La traversée des sens
Ce qui m’a le plus marqué ce sont les odeurs. La délicieuse senteur du café chaud en début de journée en traversant la première classe. Le remugle des sièges dans les wagons les plus anciens. La fragrance du savon dans les toilettes, parfois lavande, parfois boisée, toujours différente, plus ou moins forte jusqu’à piquer les narines. Et puis le bouquet des pins, le parfum des fleurs de montagne, de l’eau bourdonnante quand on ouvre la fenêtre, les effluves de la ferme et de ses vaches aux cloches grelottantes. Qui eu cru que les odeurs pouvaient autant faire voyager, imprégner.

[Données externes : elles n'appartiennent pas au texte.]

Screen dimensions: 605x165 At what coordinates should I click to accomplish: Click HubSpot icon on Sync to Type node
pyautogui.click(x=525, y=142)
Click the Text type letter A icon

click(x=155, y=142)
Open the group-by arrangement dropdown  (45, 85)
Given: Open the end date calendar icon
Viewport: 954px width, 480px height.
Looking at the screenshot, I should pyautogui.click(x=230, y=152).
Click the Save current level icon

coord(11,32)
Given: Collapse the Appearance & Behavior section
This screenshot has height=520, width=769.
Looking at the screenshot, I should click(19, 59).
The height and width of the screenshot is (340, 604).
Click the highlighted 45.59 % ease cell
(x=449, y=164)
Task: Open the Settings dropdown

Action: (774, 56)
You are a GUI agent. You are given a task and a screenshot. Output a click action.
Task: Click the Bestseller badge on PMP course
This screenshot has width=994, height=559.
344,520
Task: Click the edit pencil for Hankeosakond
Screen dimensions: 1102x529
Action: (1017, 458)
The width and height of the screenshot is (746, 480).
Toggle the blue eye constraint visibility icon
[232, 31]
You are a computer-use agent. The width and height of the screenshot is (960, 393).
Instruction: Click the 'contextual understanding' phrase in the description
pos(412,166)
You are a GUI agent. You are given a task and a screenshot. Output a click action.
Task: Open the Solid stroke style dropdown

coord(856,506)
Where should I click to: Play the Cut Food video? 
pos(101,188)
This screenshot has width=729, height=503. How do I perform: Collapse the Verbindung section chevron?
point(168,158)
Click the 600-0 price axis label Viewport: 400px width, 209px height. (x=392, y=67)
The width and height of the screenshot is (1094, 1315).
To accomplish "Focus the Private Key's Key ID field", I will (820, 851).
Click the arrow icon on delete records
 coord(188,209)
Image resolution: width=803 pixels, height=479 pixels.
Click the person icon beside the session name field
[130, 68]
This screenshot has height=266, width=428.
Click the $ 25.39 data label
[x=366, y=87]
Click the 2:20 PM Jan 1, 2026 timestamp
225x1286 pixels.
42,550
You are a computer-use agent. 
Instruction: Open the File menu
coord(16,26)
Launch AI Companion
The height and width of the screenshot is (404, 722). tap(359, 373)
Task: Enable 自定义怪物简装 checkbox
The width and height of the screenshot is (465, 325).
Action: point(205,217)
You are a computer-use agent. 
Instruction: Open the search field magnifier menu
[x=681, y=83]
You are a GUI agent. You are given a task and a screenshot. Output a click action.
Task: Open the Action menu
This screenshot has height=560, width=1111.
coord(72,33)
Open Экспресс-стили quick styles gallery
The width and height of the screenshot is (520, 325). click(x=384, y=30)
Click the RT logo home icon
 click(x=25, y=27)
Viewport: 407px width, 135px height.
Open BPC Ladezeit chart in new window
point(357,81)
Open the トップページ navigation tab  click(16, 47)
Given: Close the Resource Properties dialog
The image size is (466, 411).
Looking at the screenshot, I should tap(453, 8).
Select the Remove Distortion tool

Il y a tous ces trains, ces wagons aux formes, aux sièges, aux fenêtres différentes. Aucun ne se ressemble sauf de l’extérieur avec leur jolie peinture rouge. Il y a le vent qui emporte les cheveux, parfois chaud, parfois froid selon si l’on passe dans un tunnel ou si le train navigue sur l’ubac. Cela nous rappelle à quel point l’extérieur est mouvant, tangible depuis notre coffre de métal. Et puis les rails qui défilent, qui tournent, qui montent avant de redescendre en serpent. On dirait qu’ils jouent, à faire les formes les plus impressionnantes, à chercher jusqu’où le train pourra aller, à quel point il pourra encercler les lacs d’eau transparente, grimper la montagne jusqu’à s’enfoncer dans les profondeurs des Alpes.